Photo of the Eiffel Tower
Eiffel Tower, Paris, France (Source: toureiffel.paris/en.html)

Stack of books with varying languages written on their spinesWhy is international study still a good idea, despite the threat of extremism?
 It’s through education that we will eradicate terrorism or extremism; that is the way that we allow our students to develop human relationships with people who are different from them. By establishing relationships and understanding ‘the other,’ barriers are brought down.

Recognizing that there are similarities across cultures allows us to find common ground and to look for consensus and cooperation. Education abroad is the way that we can give our students the opportunity to experience that firsthand. When they’re studying in another country, they have the engagement, they’re interacting, they can view the world from a different perspective, they get a deeper understanding not only of the other, but of themselves.

That’s the mission of CIEE–we want our students to study abroad because we want them to transform themselves, to go down a different path in their lives so that they can make a change in the world. CIEE is a consortium of 350 universities, which send their students on CIEE’s programs as if they were their own. We have 23 students at the Paris Study Center. We also had 55 students from other study centers who were in Paris at the time [of the attacks].

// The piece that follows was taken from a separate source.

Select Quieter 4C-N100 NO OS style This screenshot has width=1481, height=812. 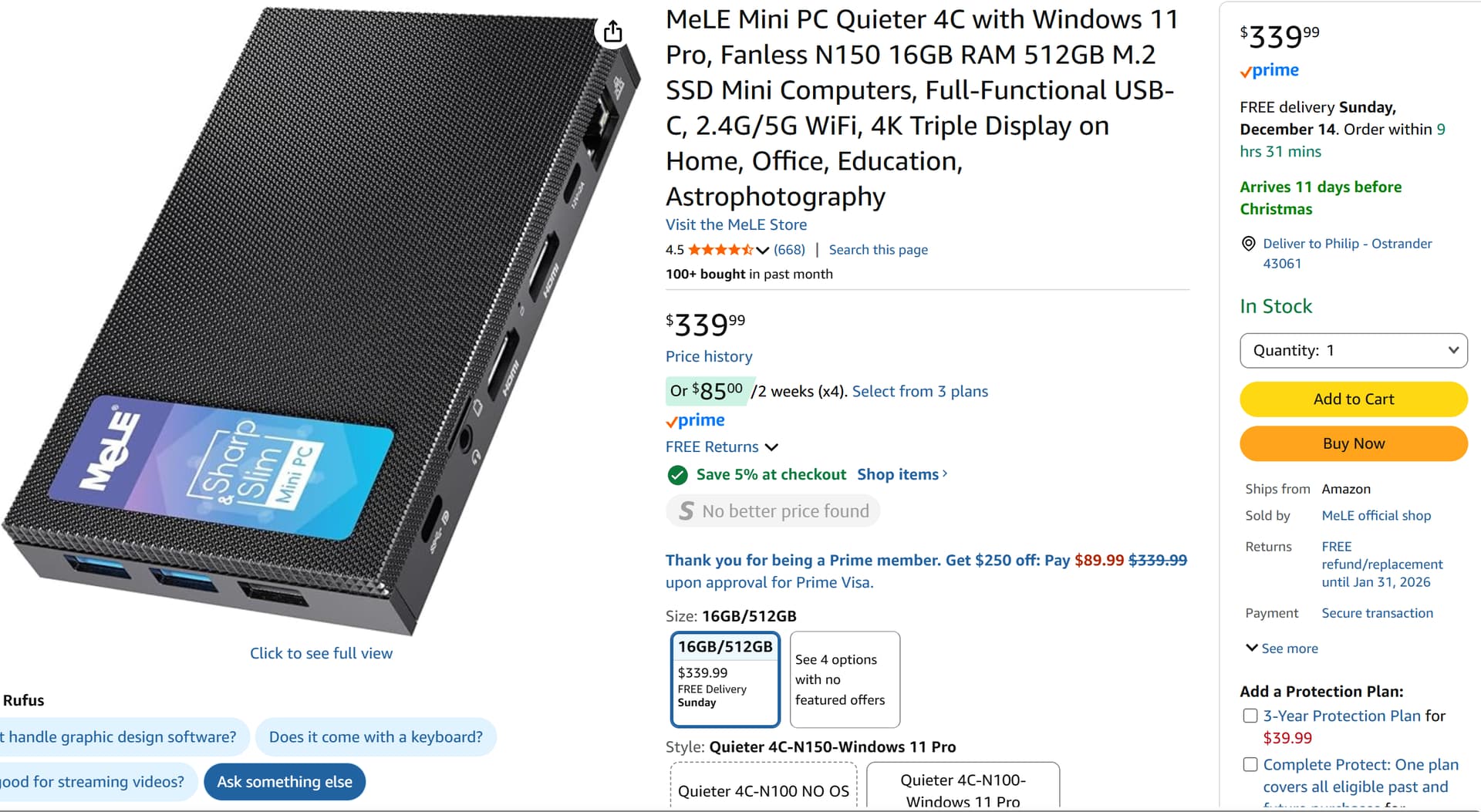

How did CIEE respond during the attacks?
We have an emergency messaging protocol in place. Within a couple of hours we were able to locate all our students. We also were able to work with our study center directors in other cities who knew–because we have a reporting structure that we require students [to have] when they leave site–that they need to record their travel plans. Immediately, we knew how many students were in cities that could possibly be affected.

There’s an instant messaging protocol that goes out, and then we have a health safety security team that works on messaging, so once we know that all the students are OK, we work on a series of messaging to, for example, study abroad advisers, universities, emergency contact 1, emergency contact 2; so we work on keeping as many people in the loop as possible. We also have a 24/7 hotline on which we recorded many phone calls over the weekend from concerned family members, friends, and so on, so we were able to field those calls as well.

Ensuring student safety is our cornerstone. We have orientation sessions where we work with students on being very cognizant of what’s going on around them; understanding behavior, understanding what it looks like if you abuse alcohol, and bystander interventions. Our concerns around student safety are more on a personal level and not the general threat of terrorism. We’re being naïve if we think we can protect ourselves from terrorism, because that’s inherently against the whole point. Terrorism is indiscriminate and designed to be impactful. If you think of the targets in Paris–they could have blown up the Eiffel Tower. We’re not national security, we’re not the CIA, but within the parameters that we have, we have the security and support of governments whose goal is to keep their people safe as well. It’s a challenge, but it’s more of a philosophical one than one where we can set out specific steps for students beyond ensuring their own personal safety in our programs.